* [Pixel coordinate grounding data]
+---+

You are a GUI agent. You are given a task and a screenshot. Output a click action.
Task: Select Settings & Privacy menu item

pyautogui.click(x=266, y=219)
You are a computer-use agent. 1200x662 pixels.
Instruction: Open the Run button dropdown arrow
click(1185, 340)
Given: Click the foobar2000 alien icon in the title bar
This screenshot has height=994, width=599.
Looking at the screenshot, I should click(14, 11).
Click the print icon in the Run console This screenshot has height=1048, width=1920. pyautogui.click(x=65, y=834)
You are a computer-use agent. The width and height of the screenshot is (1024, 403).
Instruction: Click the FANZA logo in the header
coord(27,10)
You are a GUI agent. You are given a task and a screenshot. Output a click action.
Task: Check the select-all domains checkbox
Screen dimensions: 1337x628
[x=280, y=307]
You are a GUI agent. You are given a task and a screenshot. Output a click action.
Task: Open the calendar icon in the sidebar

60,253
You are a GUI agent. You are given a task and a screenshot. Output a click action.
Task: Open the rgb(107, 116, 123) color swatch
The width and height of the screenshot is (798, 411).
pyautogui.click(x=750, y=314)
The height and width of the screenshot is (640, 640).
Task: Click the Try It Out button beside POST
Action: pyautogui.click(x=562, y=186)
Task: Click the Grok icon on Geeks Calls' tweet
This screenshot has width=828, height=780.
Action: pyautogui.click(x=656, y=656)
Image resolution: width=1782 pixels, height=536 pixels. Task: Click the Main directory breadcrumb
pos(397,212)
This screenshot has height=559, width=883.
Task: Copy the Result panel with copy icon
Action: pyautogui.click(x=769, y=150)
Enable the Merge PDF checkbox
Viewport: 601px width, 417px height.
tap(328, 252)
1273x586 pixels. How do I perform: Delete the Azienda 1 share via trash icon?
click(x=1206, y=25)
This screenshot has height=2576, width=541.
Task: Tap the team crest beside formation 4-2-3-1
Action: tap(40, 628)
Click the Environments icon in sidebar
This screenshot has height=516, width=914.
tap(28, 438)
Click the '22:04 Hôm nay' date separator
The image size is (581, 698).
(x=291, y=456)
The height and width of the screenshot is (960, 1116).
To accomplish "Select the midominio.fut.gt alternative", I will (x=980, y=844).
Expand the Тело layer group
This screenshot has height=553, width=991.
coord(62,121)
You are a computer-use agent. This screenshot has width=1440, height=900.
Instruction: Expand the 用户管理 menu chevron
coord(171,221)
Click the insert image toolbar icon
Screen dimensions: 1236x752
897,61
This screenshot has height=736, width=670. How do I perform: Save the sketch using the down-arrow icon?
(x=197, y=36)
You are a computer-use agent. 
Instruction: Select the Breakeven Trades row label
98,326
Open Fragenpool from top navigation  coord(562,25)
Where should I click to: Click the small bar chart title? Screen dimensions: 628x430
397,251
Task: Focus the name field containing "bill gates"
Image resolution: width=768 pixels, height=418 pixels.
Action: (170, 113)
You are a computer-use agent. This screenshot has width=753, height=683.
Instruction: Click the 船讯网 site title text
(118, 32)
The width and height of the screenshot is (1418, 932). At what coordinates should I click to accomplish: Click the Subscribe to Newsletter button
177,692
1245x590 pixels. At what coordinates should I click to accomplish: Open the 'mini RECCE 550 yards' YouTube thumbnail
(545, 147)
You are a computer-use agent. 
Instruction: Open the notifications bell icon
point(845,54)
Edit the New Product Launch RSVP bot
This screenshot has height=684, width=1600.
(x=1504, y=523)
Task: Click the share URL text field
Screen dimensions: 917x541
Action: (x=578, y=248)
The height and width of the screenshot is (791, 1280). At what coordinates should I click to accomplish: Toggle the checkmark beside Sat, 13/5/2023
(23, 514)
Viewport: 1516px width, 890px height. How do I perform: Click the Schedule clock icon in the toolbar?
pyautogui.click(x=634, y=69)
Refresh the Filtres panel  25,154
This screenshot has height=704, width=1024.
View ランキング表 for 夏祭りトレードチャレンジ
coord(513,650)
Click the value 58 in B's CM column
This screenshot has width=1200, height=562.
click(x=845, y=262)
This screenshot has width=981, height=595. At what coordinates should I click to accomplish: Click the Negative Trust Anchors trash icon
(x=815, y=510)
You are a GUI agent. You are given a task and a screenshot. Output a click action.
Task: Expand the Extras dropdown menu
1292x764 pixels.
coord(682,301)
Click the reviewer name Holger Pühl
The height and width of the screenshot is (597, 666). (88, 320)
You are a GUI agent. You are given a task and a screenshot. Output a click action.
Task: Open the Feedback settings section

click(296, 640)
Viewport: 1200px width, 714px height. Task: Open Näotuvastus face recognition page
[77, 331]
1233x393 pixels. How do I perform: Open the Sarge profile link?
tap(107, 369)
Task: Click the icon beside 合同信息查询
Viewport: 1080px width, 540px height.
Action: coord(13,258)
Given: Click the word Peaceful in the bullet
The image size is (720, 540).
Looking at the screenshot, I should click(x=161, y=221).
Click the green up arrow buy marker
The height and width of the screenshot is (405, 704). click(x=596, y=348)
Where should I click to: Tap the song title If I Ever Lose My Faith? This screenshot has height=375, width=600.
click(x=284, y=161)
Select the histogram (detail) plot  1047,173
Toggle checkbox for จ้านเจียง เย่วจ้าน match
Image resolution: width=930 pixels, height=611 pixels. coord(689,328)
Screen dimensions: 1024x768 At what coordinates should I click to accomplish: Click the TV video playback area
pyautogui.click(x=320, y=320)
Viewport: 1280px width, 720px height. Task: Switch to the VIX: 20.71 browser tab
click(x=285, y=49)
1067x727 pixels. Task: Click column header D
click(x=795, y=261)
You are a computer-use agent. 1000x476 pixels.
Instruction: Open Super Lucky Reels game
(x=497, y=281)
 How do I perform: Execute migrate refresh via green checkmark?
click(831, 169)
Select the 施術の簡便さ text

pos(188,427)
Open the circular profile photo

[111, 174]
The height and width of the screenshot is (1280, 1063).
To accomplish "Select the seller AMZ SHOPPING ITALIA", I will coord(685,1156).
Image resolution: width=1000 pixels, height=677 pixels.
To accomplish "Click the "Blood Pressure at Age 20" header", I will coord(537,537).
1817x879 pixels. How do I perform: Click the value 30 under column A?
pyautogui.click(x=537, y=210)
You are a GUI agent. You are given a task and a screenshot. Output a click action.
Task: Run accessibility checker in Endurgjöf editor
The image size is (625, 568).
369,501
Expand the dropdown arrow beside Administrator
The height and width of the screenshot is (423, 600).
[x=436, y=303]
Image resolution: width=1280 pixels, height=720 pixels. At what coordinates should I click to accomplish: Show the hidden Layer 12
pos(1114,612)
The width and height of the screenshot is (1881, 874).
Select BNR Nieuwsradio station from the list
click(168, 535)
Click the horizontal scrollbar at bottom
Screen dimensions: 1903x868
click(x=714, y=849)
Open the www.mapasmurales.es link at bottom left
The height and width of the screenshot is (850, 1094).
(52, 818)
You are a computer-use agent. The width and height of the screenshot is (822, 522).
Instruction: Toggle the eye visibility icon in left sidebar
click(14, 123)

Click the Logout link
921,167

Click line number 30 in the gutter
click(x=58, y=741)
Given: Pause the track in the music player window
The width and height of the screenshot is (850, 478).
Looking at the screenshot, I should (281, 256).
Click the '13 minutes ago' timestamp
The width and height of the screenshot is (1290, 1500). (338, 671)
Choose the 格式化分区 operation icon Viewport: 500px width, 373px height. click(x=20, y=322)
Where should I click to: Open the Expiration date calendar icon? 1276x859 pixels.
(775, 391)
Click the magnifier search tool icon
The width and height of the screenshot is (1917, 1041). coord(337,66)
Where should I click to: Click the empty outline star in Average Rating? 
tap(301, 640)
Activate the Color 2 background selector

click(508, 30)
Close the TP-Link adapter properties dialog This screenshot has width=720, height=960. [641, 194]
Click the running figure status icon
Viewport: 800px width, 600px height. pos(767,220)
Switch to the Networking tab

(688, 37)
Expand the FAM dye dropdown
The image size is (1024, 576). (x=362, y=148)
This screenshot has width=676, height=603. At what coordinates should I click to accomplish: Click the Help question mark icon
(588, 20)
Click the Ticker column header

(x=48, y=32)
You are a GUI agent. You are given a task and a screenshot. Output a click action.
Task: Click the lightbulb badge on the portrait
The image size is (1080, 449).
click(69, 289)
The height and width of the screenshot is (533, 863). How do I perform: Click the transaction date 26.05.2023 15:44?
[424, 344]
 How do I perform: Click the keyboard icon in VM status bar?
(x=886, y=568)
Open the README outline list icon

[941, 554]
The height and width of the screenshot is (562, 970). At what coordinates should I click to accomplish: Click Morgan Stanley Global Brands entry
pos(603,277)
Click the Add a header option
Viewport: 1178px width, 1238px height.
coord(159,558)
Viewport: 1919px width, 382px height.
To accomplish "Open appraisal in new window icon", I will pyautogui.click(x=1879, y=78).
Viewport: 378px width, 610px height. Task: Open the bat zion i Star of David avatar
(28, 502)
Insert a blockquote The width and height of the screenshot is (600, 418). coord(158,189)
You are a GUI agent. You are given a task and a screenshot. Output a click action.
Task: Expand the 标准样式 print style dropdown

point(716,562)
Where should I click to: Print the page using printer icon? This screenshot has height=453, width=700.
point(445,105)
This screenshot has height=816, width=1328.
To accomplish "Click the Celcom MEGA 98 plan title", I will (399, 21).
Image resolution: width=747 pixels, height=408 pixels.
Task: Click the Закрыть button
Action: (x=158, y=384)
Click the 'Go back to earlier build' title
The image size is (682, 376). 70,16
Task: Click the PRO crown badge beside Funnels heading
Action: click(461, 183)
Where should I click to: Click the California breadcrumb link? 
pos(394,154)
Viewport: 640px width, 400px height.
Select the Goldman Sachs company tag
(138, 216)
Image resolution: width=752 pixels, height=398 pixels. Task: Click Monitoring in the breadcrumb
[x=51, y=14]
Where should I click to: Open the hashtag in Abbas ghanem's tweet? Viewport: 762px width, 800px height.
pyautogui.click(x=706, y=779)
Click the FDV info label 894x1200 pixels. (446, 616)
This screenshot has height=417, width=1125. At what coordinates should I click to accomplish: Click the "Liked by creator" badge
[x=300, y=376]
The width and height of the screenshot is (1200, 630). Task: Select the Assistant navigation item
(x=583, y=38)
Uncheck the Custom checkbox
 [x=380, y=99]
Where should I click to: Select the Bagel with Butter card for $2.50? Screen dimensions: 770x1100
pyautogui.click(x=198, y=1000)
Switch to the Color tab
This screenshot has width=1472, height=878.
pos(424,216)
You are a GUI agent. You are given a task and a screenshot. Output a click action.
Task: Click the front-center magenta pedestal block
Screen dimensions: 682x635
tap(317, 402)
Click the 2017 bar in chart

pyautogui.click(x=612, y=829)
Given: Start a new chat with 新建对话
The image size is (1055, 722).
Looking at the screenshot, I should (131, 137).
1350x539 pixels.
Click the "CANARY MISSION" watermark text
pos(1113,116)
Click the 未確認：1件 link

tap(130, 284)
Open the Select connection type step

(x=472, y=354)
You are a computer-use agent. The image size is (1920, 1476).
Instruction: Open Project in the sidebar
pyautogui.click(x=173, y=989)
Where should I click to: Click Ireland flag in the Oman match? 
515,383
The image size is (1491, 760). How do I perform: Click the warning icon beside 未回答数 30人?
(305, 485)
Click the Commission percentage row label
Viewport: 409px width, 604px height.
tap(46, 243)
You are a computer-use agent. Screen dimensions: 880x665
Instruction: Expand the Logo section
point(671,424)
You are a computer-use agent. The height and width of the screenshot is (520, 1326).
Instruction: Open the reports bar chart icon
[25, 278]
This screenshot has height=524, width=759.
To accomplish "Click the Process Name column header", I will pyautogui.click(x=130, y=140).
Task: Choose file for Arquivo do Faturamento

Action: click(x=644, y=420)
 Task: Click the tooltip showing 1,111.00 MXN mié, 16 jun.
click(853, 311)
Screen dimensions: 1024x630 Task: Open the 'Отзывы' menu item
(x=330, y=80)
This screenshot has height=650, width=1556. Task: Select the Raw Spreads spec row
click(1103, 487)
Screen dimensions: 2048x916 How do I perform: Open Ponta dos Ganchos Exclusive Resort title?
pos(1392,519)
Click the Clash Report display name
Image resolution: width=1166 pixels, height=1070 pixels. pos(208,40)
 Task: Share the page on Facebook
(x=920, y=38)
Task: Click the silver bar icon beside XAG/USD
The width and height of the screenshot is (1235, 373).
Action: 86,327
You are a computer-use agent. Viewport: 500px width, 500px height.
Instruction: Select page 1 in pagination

+---+

* [AIM OF THE EXERCISE] Looking at the records, report the number of lines that hold the string "window", with no other text.

* [SOLUTION FOR THIS EXERCISE] 2